## Task data
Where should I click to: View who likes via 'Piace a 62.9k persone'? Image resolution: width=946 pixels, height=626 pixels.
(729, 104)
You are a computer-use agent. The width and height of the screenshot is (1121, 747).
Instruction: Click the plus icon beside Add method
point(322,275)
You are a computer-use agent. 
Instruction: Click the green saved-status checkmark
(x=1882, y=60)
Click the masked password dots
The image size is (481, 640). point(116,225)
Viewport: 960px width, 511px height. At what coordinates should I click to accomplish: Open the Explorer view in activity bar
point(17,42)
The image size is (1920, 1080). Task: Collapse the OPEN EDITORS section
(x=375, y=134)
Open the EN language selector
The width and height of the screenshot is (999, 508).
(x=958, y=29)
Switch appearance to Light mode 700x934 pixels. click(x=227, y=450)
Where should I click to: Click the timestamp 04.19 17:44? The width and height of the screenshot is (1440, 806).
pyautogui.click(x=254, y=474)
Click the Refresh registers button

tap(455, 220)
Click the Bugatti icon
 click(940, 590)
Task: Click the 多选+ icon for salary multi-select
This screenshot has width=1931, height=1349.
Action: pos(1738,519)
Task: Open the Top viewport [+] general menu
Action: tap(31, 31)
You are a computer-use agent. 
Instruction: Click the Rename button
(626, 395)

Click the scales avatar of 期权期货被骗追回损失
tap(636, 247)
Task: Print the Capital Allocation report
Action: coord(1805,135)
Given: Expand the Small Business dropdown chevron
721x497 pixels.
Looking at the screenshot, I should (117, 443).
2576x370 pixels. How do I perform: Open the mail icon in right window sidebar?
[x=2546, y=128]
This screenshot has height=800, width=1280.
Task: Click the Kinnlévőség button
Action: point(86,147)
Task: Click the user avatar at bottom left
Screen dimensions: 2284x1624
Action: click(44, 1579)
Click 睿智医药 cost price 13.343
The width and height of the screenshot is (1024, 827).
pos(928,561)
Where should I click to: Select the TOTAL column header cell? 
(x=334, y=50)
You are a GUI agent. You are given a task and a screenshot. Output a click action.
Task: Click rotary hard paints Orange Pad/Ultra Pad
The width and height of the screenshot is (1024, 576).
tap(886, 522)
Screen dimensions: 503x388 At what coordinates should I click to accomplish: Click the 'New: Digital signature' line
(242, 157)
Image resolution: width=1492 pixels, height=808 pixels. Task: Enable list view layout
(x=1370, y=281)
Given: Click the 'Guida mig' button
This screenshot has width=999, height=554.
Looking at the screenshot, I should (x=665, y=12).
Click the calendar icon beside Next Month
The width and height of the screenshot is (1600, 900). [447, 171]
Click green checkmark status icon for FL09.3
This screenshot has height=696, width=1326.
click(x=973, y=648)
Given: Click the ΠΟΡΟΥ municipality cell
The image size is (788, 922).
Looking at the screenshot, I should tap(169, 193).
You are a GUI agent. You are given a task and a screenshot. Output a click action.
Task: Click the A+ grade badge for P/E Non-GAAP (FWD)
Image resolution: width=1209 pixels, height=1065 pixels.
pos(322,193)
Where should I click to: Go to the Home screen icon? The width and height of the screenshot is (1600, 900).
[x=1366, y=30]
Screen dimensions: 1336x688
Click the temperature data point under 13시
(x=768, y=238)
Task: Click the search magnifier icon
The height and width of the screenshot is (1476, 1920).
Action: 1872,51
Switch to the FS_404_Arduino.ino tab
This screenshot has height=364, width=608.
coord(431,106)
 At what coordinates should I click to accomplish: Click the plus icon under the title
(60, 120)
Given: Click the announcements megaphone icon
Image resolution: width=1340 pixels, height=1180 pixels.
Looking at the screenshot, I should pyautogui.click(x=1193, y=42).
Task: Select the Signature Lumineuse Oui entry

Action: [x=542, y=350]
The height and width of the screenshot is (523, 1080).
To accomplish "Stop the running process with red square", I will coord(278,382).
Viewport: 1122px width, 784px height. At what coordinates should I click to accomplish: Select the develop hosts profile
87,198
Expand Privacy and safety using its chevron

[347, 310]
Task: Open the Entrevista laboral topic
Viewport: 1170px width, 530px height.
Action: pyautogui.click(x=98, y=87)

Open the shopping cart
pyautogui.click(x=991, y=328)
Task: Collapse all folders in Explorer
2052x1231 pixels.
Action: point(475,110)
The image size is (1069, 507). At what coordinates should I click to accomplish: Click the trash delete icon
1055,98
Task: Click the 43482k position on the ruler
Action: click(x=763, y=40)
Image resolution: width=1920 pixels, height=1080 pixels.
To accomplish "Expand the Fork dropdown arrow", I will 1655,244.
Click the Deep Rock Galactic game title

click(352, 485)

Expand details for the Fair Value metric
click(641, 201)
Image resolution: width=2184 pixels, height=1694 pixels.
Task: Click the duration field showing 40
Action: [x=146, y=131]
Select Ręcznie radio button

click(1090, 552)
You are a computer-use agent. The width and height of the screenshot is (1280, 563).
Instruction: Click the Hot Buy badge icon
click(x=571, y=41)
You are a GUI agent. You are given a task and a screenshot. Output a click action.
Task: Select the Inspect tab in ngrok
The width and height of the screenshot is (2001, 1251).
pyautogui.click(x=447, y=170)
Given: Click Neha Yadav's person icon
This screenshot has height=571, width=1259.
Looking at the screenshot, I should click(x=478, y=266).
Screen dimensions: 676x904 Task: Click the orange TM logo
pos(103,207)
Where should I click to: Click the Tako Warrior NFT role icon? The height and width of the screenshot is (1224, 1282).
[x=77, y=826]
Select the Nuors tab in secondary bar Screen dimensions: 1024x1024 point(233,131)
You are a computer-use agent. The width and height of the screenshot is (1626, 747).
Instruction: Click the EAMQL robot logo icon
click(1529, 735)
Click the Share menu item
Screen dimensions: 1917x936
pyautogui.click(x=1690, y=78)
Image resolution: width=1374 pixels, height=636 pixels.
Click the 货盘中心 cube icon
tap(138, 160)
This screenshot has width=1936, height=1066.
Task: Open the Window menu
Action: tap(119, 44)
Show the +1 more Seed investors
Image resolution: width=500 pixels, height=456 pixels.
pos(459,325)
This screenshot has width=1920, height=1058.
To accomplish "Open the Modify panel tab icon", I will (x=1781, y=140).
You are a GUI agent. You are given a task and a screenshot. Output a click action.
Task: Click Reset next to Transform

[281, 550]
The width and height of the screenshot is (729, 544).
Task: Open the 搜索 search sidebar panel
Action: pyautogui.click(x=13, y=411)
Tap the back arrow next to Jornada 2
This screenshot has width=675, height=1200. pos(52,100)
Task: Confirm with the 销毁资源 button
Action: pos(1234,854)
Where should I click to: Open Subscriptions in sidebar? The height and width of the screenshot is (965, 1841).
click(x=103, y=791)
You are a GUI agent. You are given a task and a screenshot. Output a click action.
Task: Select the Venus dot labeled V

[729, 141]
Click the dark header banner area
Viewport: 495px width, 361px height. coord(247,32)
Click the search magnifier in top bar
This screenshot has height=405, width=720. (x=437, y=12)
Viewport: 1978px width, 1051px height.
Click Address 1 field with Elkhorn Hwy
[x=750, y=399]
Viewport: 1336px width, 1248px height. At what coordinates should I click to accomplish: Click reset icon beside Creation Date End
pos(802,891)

## Work to do
Please copy the records again, everything from the line containing "is (1626, 747)." down to the line containing "Action: tap(119, 44)", renaming "Share" to "Export" and keeping everything else unchanged.

## Response to this task
You are a computer-use agent. The width and height of the screenshot is (1626, 747).
Instruction: Click the EAMQL robot logo icon
click(1529, 735)
Click the Export menu item
Screen dimensions: 1917x936
pyautogui.click(x=1690, y=78)
Image resolution: width=1374 pixels, height=636 pixels.
Click the 货盘中心 cube icon
tap(138, 160)
This screenshot has width=1936, height=1066.
Task: Open the Window menu
Action: tap(119, 44)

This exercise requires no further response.